## Instructions to follow
Please print the entries below word for word, leaving out the pictures.

## Data excerpts
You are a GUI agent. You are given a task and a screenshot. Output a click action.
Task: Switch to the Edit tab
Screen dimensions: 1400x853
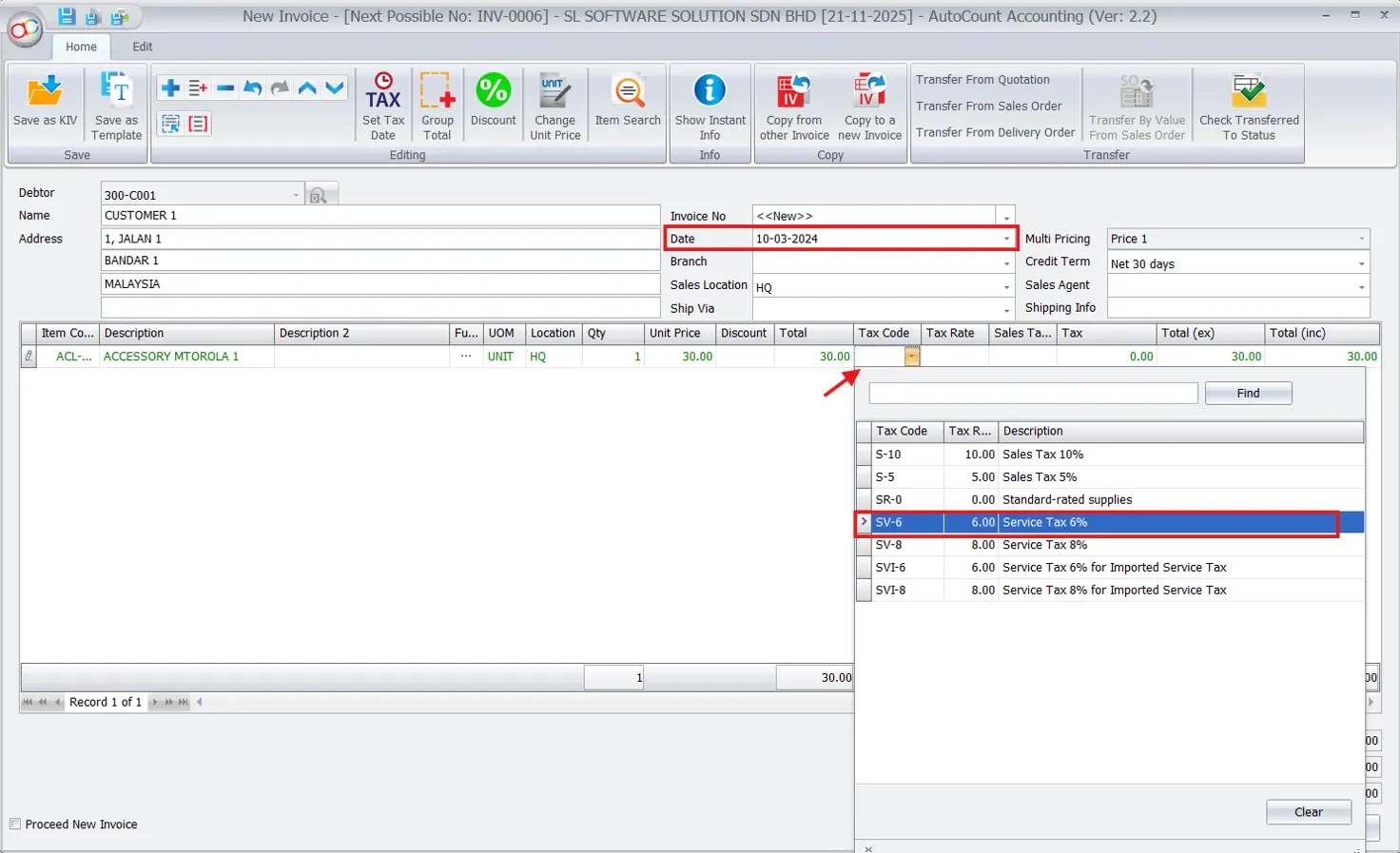[x=142, y=45]
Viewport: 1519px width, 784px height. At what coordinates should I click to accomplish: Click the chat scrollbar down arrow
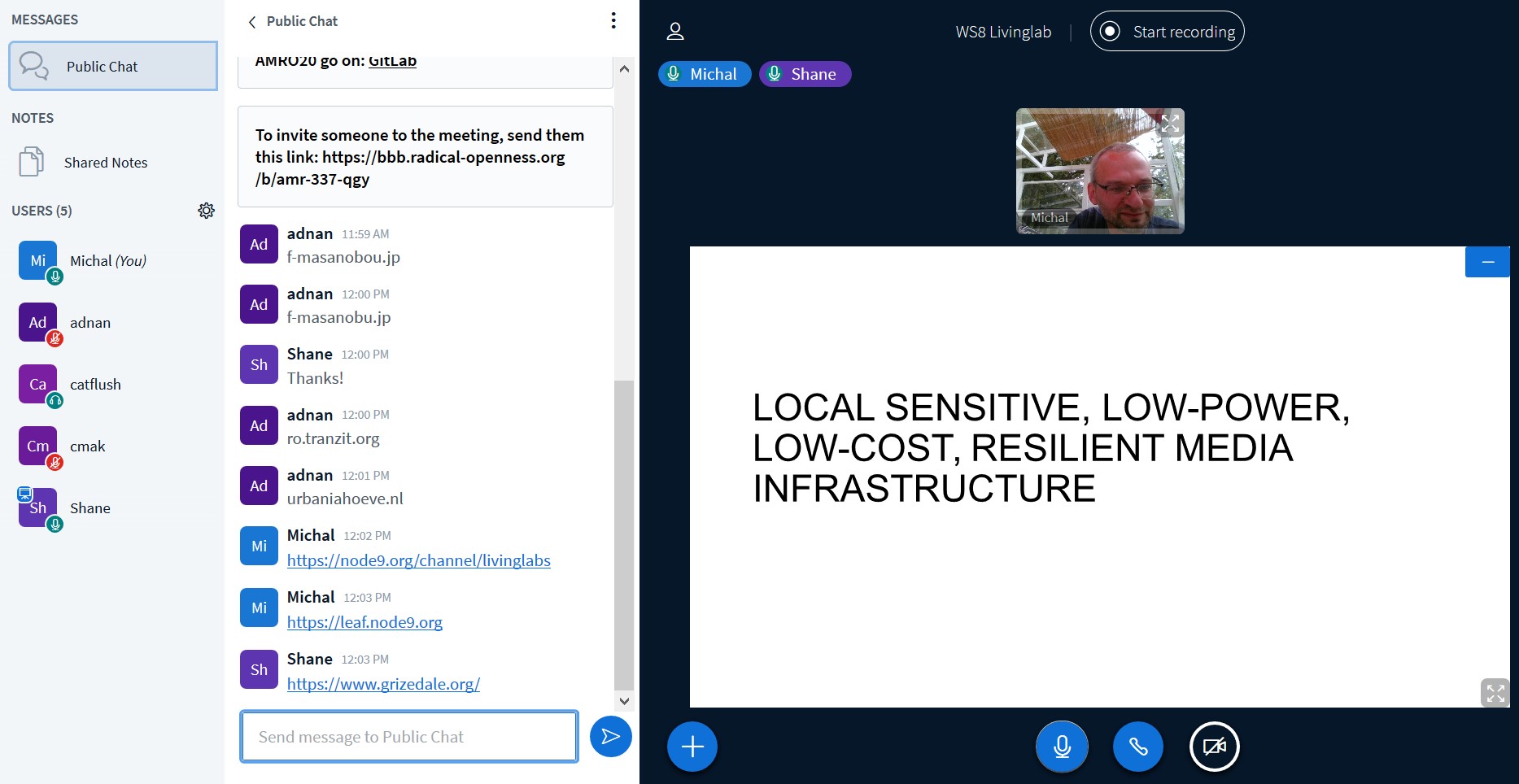(624, 700)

## Right answer
You are a GUI agent. You are given a task and a screenshot. Output a click action.
Task: Switch to the Edit tab
Screen dimensions: 1400x853
[x=142, y=45]
Viewport: 1519px width, 784px height. At what coordinates should I click to accomplish: Click the chat scrollbar down arrow
(624, 700)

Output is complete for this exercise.